Winn-Dixie Stores has found -- as Jefferson Davis did long ago -- that winning Dixie ain't easy. The Deep South supermarket chain operates about 480 combination food and drug stores throughout Alabama, Florida, Georgia, Louisiana, and Mississippi under the Winn-Dixie and Winn-Dixie Marketplace banners. Most of Winn-Dixie's supermarkets have pharmacies, about 75 house liquor stores, and several sell gas. The company's brands include Thrifty Maid, Winn & Lovett, and Winn-Dixie. Founded in 1925, Winn-Dixie Stores is a subsidiary of BI-LO Holding, which merged Winn-Dixie and South Carolina-based BI-LO in 2012, and took them private.
Change in Company Type
Winn-Dixie merged with BI-LO in March 2012 and the two were taken private by BI-LO Holding in a deal valued at $560 million. Both companies continue to operate under their own banners. Combined the two rank as the ninth-largest supermarket chain in the US with nearly 690 grocery stores in eight states throughout the Southeast.
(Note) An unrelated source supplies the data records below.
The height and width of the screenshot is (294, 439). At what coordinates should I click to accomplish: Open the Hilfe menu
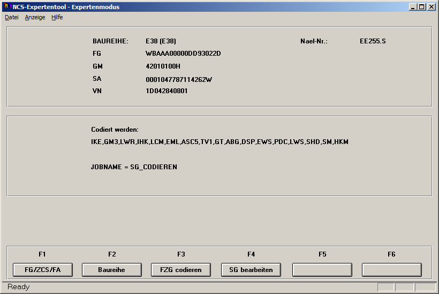tap(57, 17)
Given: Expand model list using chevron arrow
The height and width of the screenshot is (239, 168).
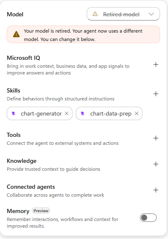Looking at the screenshot, I should pyautogui.click(x=151, y=14).
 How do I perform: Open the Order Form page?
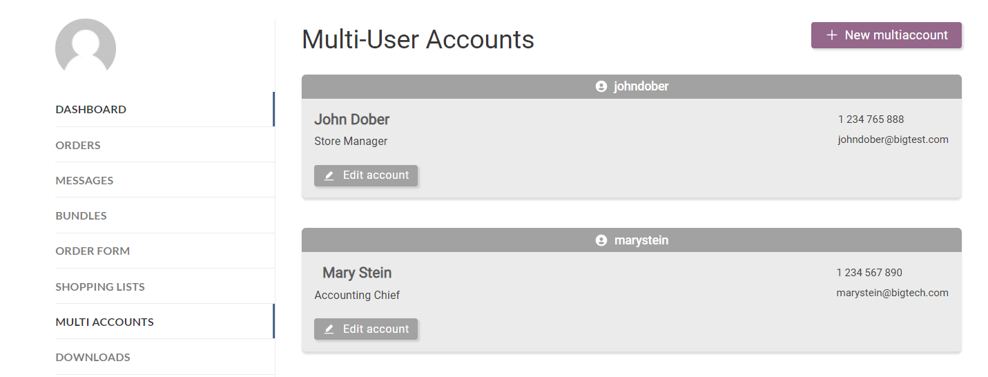pos(93,251)
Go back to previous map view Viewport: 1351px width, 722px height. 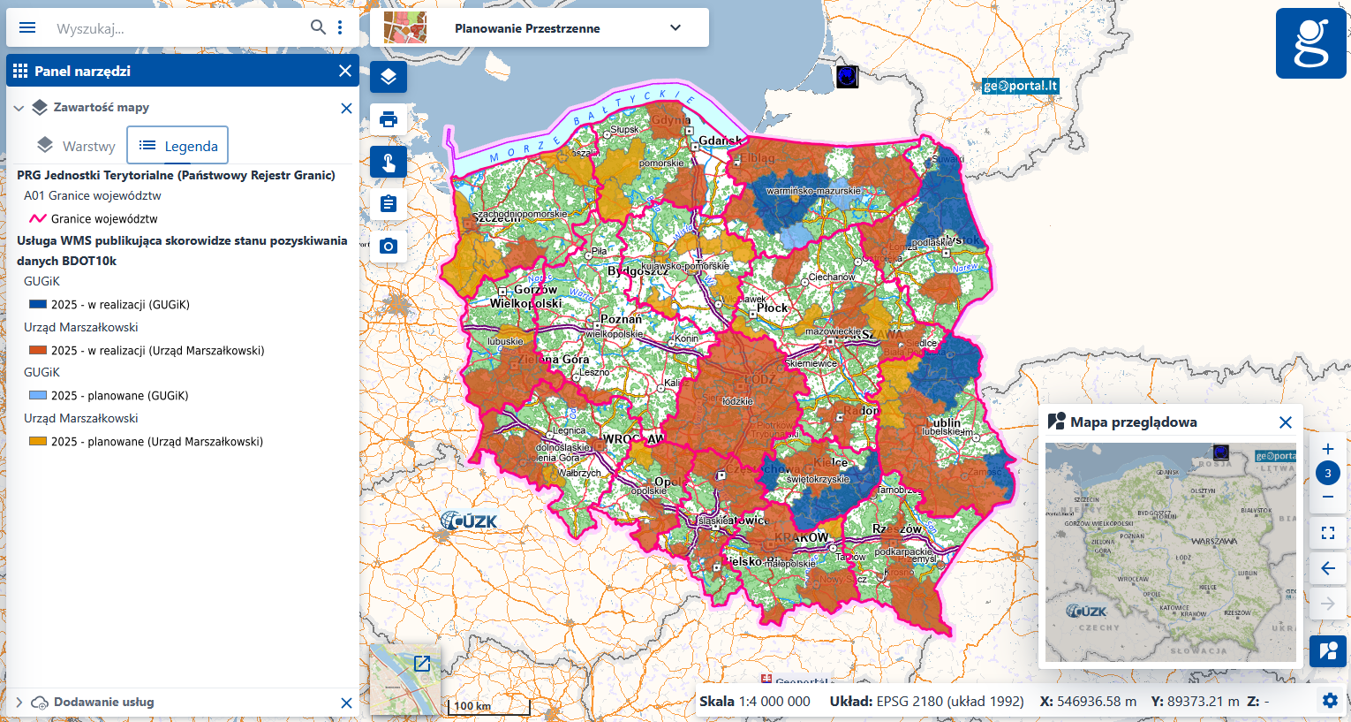coord(1327,568)
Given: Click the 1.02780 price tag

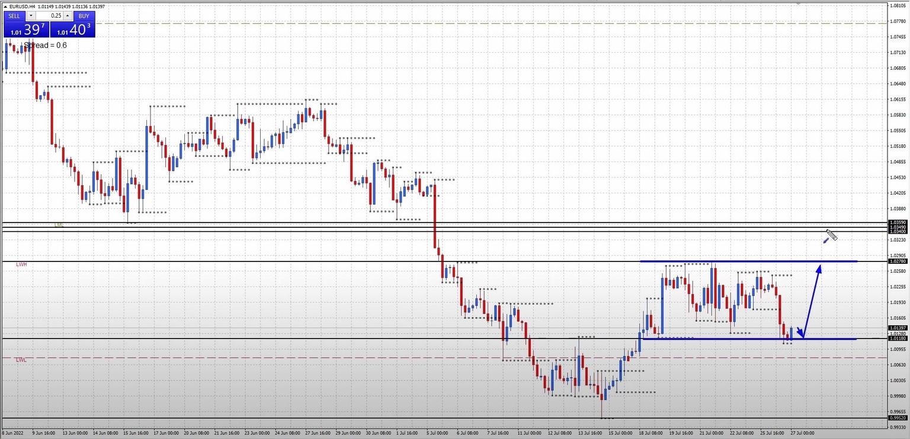Looking at the screenshot, I should (x=898, y=261).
BI-LO's owner, private equity firm Lone Star Funds, controls the combined companies.
Privately-held Winn-Dixie Stores doesn't report sales. However, it rang up an estimated $7.1 billion in sales in fiscal 2012 (ends June), up from a reported $6.9 billion in 2011. In fiscal 2011 the grocery chain's overall sales and same-store sales were essentially flat compared to the previous year. Net income, however, plunged in 2011 and the company posted a loss of about $70 million. Combined Winn-Dixie Stores and sister company BI-LO are projected to have about $10 billion in annual sales.
To fend off rivals (including Wal-Mart and Publix Super Markets) and stem the flow of red ink, Winn-Dixie had retrenched by exiting noncore markets and selling retail and manufacturing assets, including more than 500 supermarkets, during a bankruptcy restructuring. The asset sales have continued post bankruptcy as the regional chain struggles with the effects of food inflation, the shift from brand-name pharmaceuticals to generics, increased competition, and the weak economy. In 2011 Winn-Dixie sold its Deep South beverage manufacturing plant in Georgia to Polar Beverages. The sale marked the completion of its program to divest all non-core manufacturing operations. Polar is continuing to supply Winn-Dixie stores with Chek brand soft drinks, made by Deep South.
Winn-Dixie has tried to generate cash to fund an aggressive and expensive store-remodeling program. The company's strategy includes upscaling its image by emphasizing better customer service, freshness, quality, and cleanliness. While the grocer announced ambitious plans to remodel essentially all of its stores by mid-2013, it has revised its remodel strategy to become more selective.